Red Kayak was indeed a tragic, beautiful story of a teenage boy named Brady, who must choose between his friends, his family, doing the right thing, and facing the consequences. Cummings’ story, set in a small waterman’s crabbing town in Maryland, inspired my class.
It also inspired me to try to use the actual words from the text more actively with the kids. This component had been missing from my read aloud repertoire in the past.
I discovered some perfectly aligned graphic organizers to go with our literacy cruise through the waterways of the Chesapeake. The first was quite thought-provoking, asking the kids to truly dive deep and analyze all the possible scenarios that could happen based on what choice a character might make.
The kids’ response to this organizer was visible on their faces as we created a class chart, and their deeper level of understanding was communicated in their commentaries.
They saw the broader view, the cause-effect relationship of the decision our protagonist would ultimately make. Then I asked them to write about how they would choose…what choice they thought Brady should make (and to support it with evidence from the story, of course!).
We also used a circular story map that highlighted how the main character’s journey comes full circle. It proved to be a simple but effective visual for all of the kids. The connections they created in their response journals, as they applied this circular story analysis tool to their independent reading, revealed their awareness of the story’s central messages.
In the coming days, we are going to get down to some of the nitty-gritty of sentence mechanics and structure, as well as the effective use of dialogue in writing. I’m planning to use Cumming’s novel to enhance these grammar and punctuation lessons.

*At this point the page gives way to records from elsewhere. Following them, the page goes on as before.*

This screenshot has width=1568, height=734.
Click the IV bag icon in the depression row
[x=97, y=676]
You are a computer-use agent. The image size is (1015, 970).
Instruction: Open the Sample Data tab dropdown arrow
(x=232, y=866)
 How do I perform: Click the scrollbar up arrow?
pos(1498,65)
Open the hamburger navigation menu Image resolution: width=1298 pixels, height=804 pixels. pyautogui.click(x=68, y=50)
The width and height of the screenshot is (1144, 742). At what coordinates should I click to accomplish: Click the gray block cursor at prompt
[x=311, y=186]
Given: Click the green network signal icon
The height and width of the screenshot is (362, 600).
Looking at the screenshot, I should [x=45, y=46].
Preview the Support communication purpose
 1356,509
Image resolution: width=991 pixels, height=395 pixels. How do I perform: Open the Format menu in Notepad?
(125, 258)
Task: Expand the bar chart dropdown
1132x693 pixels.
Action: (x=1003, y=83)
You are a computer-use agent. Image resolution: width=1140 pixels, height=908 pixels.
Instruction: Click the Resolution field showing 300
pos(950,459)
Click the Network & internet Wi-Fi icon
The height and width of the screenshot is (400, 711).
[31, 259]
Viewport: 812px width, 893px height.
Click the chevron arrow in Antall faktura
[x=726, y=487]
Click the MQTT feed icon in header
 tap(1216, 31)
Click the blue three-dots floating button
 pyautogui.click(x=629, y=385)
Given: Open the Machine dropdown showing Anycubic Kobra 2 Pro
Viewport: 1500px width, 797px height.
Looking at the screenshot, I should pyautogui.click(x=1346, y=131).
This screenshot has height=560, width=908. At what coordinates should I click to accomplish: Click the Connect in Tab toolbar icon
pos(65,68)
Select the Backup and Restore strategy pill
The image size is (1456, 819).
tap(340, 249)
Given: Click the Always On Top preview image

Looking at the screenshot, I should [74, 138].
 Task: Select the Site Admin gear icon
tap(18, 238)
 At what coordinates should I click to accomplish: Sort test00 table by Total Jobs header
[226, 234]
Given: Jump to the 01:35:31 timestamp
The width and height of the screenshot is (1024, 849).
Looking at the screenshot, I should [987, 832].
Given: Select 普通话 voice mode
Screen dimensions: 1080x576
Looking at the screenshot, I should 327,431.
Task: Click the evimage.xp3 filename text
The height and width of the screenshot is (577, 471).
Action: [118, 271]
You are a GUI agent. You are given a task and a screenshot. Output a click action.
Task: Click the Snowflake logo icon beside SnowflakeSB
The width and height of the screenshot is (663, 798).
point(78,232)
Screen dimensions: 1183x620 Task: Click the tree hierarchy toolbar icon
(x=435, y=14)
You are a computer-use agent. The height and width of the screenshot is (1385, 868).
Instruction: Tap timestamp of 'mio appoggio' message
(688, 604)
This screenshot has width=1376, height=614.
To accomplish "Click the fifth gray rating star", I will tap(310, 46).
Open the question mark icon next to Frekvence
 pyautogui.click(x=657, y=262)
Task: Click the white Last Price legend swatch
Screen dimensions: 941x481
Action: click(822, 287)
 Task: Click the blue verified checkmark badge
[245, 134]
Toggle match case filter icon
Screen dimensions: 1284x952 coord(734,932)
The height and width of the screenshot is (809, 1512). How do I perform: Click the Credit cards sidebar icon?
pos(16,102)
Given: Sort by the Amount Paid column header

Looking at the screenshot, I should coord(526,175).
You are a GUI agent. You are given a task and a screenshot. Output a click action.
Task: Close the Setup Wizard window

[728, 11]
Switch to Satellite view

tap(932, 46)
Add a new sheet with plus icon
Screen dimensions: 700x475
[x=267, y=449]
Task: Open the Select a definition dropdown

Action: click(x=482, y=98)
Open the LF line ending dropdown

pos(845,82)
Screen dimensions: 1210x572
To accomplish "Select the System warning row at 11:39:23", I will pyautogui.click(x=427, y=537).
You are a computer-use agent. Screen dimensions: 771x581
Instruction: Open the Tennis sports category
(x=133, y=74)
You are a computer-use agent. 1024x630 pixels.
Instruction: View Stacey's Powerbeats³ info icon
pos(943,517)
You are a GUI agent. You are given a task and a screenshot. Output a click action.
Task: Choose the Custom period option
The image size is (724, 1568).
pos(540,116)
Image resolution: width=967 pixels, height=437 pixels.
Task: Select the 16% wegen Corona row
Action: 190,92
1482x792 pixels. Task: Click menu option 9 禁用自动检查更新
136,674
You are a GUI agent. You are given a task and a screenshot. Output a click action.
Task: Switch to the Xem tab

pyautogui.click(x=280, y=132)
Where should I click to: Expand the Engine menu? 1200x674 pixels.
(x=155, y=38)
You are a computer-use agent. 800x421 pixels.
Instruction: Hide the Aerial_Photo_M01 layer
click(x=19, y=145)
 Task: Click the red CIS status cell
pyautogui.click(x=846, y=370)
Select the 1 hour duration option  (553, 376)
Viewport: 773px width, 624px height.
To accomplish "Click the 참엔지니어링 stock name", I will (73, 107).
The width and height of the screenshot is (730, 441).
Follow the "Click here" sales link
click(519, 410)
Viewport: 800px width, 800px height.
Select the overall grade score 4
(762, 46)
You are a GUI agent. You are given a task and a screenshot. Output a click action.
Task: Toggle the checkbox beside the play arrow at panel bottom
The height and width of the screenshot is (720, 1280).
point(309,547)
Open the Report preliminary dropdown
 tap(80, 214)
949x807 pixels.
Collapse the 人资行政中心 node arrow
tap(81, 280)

The ebb and flow of education reform will continue, and so will the new buzzwords. Some of those catch-phase strategies will just make the teaching waters choppier; others will take the best of the old and help us make it new.
It’s comforting to know that I can still spend class time snuggled up with a good book; that I don’t have to let go of teaching tools that I cherish in order to set sail for distant, unfamiliar shores. The new terrain isn’t that unfamiliar after all.